Source material:

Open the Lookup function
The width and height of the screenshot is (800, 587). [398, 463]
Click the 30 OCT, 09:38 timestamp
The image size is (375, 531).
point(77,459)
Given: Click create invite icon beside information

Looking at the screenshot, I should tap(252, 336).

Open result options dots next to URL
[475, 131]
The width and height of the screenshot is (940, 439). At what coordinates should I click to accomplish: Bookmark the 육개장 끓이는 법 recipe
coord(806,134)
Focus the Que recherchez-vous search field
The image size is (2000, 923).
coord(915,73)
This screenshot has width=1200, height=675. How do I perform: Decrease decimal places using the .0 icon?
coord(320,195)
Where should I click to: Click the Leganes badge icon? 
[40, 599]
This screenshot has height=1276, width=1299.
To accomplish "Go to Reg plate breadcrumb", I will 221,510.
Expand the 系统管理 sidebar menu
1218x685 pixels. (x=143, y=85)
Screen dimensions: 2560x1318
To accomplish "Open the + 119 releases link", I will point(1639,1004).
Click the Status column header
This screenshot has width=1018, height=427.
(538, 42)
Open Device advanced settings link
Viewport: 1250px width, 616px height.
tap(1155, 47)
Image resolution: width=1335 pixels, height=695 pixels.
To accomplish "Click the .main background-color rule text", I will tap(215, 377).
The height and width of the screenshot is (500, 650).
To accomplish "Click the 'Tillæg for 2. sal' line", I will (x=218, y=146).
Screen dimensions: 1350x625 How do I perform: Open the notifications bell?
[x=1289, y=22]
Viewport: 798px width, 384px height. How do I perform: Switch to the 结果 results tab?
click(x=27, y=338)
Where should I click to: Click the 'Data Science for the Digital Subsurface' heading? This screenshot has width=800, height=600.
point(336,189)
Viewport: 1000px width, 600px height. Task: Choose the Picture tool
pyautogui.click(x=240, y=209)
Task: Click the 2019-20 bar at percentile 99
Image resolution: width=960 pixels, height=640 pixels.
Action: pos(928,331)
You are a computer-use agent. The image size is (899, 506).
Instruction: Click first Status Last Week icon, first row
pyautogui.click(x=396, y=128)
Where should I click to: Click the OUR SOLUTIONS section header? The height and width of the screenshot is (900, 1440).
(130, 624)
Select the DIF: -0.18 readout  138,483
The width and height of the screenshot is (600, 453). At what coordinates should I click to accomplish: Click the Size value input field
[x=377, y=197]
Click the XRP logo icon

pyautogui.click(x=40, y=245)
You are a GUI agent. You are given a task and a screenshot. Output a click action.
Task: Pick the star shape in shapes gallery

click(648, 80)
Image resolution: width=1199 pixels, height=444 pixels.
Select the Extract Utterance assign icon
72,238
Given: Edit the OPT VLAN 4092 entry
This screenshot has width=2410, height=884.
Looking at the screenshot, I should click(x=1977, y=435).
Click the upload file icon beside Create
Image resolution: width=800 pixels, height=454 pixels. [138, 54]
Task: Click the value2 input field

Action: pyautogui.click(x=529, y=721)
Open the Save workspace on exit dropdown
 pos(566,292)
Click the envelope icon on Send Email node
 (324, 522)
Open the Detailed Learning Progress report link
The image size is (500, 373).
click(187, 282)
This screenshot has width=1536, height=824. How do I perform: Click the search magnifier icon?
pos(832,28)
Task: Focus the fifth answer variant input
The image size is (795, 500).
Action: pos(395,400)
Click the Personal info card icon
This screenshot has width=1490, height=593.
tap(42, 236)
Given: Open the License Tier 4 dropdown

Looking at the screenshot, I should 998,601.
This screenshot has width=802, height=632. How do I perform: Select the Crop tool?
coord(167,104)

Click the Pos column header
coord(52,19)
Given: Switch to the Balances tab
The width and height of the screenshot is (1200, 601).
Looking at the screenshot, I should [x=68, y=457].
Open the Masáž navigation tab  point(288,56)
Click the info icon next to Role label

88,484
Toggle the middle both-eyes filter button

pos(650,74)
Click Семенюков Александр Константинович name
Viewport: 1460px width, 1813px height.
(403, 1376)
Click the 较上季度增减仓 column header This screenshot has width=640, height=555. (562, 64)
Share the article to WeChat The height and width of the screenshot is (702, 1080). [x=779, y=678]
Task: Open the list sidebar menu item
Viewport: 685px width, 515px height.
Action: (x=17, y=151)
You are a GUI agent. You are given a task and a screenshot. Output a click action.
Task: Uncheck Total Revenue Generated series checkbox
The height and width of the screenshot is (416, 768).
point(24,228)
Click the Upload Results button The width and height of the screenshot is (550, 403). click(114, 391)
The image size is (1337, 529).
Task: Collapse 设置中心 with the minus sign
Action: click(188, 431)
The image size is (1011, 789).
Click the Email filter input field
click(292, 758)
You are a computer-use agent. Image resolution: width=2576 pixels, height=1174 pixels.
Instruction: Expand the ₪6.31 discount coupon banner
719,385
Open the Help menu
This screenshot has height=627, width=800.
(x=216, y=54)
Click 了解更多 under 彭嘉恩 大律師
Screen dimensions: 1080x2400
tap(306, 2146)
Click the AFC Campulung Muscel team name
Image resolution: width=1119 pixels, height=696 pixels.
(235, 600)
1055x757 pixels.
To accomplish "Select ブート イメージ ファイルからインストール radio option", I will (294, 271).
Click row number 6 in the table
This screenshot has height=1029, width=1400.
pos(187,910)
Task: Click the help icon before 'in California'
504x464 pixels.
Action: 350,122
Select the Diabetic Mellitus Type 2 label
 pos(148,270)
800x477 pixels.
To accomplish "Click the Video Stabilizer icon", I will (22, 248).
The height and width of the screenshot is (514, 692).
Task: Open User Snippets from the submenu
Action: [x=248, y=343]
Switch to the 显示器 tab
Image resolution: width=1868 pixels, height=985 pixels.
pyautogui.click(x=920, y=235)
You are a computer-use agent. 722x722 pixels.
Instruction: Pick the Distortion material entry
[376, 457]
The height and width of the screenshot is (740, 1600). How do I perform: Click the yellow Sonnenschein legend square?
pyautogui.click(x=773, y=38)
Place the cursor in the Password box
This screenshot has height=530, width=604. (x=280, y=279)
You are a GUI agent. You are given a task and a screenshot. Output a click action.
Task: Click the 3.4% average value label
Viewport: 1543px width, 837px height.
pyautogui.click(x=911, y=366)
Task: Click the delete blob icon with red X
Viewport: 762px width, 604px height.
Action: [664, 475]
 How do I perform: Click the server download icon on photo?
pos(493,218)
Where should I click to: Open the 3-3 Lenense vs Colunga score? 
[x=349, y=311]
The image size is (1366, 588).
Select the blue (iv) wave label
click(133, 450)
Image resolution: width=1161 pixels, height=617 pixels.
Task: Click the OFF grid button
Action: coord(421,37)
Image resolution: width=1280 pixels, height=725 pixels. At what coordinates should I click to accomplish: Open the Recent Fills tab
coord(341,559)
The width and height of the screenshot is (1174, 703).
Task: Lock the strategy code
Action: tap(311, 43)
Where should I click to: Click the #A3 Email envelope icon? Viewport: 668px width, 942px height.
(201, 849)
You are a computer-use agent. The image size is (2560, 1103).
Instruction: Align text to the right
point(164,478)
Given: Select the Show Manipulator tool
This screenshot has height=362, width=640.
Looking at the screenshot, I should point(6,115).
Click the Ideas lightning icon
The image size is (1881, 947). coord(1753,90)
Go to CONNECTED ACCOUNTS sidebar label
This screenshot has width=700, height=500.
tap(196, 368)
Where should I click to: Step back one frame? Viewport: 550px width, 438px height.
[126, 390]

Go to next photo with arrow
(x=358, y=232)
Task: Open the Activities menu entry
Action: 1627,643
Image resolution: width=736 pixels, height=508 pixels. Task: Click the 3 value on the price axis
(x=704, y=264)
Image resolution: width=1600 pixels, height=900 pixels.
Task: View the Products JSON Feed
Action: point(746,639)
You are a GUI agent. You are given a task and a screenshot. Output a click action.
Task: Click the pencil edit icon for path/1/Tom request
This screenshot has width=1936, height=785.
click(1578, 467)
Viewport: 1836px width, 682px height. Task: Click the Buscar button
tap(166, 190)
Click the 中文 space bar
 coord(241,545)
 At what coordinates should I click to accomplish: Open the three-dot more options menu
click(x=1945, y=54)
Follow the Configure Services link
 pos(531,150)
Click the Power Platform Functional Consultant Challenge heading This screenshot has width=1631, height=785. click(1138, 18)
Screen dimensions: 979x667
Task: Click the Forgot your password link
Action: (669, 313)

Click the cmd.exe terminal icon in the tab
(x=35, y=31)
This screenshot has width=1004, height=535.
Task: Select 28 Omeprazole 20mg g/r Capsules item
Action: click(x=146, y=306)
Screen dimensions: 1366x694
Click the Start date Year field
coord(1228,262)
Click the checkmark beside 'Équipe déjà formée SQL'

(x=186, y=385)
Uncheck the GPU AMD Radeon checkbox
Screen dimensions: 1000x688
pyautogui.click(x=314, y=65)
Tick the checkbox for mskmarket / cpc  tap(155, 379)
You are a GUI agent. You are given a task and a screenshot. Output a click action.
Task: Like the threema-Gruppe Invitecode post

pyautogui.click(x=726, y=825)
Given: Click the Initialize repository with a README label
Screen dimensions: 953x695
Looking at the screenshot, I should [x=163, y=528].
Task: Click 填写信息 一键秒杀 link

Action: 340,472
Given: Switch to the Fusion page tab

Exercise objective: Where does the string "computer" occur in the material? Copy every line where it does.

Completed task:
You are a computer-use agent. The image size is (899, 506).
You are a computer-use agent. Image resolution: width=2576 pixels, height=1174 pixels.
You are a computer-use agent. 722x722 pixels.
You are a computer-use agent. The image size is (2560, 1103).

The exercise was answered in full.